SOURCE MATERIAL Start Marker

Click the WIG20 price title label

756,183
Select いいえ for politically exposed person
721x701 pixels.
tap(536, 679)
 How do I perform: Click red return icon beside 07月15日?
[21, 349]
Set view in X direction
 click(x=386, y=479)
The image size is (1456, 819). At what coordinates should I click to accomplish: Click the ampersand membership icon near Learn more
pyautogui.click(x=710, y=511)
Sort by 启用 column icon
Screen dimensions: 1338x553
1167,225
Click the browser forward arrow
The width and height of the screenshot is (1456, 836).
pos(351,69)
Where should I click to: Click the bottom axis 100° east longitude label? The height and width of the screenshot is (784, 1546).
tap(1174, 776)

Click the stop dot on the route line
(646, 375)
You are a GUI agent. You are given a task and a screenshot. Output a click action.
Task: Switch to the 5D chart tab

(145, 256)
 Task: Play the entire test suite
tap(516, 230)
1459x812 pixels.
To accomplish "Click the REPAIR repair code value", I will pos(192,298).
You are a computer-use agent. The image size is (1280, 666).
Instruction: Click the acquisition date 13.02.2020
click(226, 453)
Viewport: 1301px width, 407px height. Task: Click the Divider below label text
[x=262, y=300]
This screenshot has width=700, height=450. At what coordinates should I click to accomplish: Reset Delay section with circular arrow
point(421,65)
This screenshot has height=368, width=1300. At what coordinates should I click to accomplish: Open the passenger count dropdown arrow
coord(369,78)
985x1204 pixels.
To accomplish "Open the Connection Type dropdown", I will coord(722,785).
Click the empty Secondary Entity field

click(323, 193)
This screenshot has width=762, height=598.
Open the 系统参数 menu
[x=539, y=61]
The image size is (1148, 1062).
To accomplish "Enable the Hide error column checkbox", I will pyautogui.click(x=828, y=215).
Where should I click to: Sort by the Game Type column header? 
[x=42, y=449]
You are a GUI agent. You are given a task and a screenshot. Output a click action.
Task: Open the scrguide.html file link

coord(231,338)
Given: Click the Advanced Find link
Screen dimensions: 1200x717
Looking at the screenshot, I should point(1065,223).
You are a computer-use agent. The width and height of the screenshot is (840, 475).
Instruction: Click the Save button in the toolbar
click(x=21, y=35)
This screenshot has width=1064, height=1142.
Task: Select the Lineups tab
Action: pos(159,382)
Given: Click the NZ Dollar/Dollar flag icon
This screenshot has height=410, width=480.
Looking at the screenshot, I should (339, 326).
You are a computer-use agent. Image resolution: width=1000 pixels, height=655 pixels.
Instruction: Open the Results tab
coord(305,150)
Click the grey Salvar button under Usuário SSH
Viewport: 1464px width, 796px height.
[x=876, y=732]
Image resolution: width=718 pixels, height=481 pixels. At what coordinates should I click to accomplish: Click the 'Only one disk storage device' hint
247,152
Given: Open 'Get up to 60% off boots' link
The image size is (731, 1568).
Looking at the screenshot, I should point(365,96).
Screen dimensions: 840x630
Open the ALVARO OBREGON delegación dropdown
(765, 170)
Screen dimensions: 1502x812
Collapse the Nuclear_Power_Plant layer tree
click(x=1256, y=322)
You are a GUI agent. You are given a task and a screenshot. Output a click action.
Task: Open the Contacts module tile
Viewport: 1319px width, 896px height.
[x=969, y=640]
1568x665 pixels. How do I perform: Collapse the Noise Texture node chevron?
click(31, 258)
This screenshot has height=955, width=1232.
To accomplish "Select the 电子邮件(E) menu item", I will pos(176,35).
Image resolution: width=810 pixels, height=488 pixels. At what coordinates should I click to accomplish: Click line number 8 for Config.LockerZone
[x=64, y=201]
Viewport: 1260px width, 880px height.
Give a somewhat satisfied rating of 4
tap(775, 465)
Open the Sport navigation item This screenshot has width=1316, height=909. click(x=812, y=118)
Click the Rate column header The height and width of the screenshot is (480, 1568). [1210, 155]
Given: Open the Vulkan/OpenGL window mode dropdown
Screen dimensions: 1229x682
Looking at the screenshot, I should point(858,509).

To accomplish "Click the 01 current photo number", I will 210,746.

SOURCE MATERIAL End Marker

In your reply, write out all of the material exactly as it was given.

Click the WIG20 price title label

756,183
Select いいえ for politically exposed person
721x701 pixels.
tap(536, 679)
 How do I perform: Click red return icon beside 07月15日?
[21, 349]
Set view in X direction
 click(x=386, y=479)
The image size is (1456, 819). At what coordinates should I click to accomplish: Click the ampersand membership icon near Learn more
pyautogui.click(x=710, y=511)
Sort by 启用 column icon
Screen dimensions: 1338x553
1167,225
Click the browser forward arrow
The width and height of the screenshot is (1456, 836).
pos(351,69)
Where should I click to: Click the bottom axis 100° east longitude label? The height and width of the screenshot is (784, 1546).
tap(1174, 776)

Click the stop dot on the route line
(646, 375)
You are a GUI agent. You are given a task and a screenshot. Output a click action.
Task: Switch to the 5D chart tab

(145, 256)
 Task: Play the entire test suite
tap(516, 230)
1459x812 pixels.
To accomplish "Click the REPAIR repair code value", I will pos(192,298).
You are a computer-use agent. The image size is (1280, 666).
Instruction: Click the acquisition date 13.02.2020
click(226, 453)
Viewport: 1301px width, 407px height. Task: Click the Divider below label text
[x=262, y=300]
This screenshot has width=700, height=450. At what coordinates should I click to accomplish: Reset Delay section with circular arrow
point(421,65)
This screenshot has height=368, width=1300. At what coordinates should I click to accomplish: Open the passenger count dropdown arrow
coord(369,78)
985x1204 pixels.
To accomplish "Open the Connection Type dropdown", I will coord(722,785).
Click the empty Secondary Entity field

click(323, 193)
This screenshot has width=762, height=598.
Open the 系统参数 menu
[x=539, y=61]
The image size is (1148, 1062).
To accomplish "Enable the Hide error column checkbox", I will pyautogui.click(x=828, y=215).
Where should I click to: Sort by the Game Type column header? 
[x=42, y=449]
You are a GUI agent. You are given a task and a screenshot. Output a click action.
Task: Open the scrguide.html file link

coord(231,338)
Given: Click the Advanced Find link
Screen dimensions: 1200x717
Looking at the screenshot, I should point(1065,223).
You are a computer-use agent. The width and height of the screenshot is (840, 475).
Instruction: Click the Save button in the toolbar
click(x=21, y=35)
This screenshot has width=1064, height=1142.
Task: Select the Lineups tab
Action: pos(159,382)
Given: Click the NZ Dollar/Dollar flag icon
This screenshot has height=410, width=480.
Looking at the screenshot, I should (339, 326).
You are a computer-use agent. Image resolution: width=1000 pixels, height=655 pixels.
Instruction: Open the Results tab
coord(305,150)
Click the grey Salvar button under Usuário SSH
Viewport: 1464px width, 796px height.
[x=876, y=732]
Image resolution: width=718 pixels, height=481 pixels. At what coordinates should I click to accomplish: Click the 'Only one disk storage device' hint
247,152
Given: Open 'Get up to 60% off boots' link
The image size is (731, 1568).
Looking at the screenshot, I should point(365,96).
Screen dimensions: 840x630
Open the ALVARO OBREGON delegación dropdown
(765, 170)
Screen dimensions: 1502x812
Collapse the Nuclear_Power_Plant layer tree
click(x=1256, y=322)
You are a GUI agent. You are given a task and a screenshot. Output a click action.
Task: Open the Contacts module tile
Viewport: 1319px width, 896px height.
[x=969, y=640]
1568x665 pixels. How do I perform: Collapse the Noise Texture node chevron?
click(31, 258)
This screenshot has height=955, width=1232.
To accomplish "Select the 电子邮件(E) menu item", I will pos(176,35).
Image resolution: width=810 pixels, height=488 pixels. At what coordinates should I click to accomplish: Click line number 8 for Config.LockerZone
[x=64, y=201]
Viewport: 1260px width, 880px height.
Give a somewhat satisfied rating of 4
tap(775, 465)
Open the Sport navigation item This screenshot has width=1316, height=909. click(x=812, y=118)
Click the Rate column header The height and width of the screenshot is (480, 1568). [1210, 155]
Given: Open the Vulkan/OpenGL window mode dropdown
Screen dimensions: 1229x682
Looking at the screenshot, I should point(858,509).

To accomplish "Click the 01 current photo number", I will 210,746.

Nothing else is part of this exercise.